Input:

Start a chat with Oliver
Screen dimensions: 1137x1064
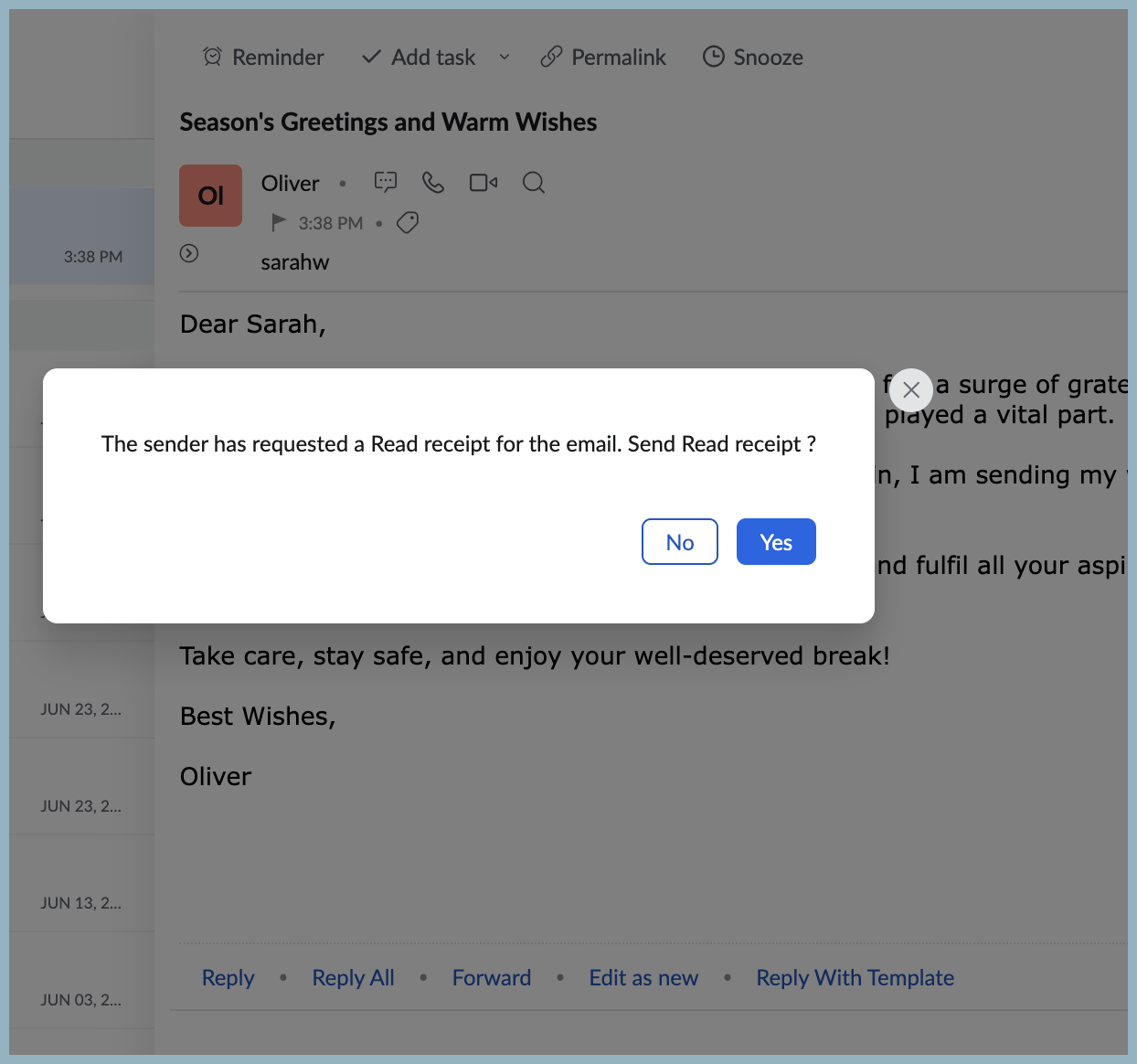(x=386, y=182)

---

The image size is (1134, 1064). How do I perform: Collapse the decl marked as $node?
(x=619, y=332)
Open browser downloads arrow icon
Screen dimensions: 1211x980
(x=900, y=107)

Directive: Write out the lines of this material from the one containing "Start a chat with Oliver" through the one containing "(x=386, y=182)", both included, and omit the pictures.

Complete answer:
Start a chat with Oliver
Screen dimensions: 1137x1064
(x=386, y=182)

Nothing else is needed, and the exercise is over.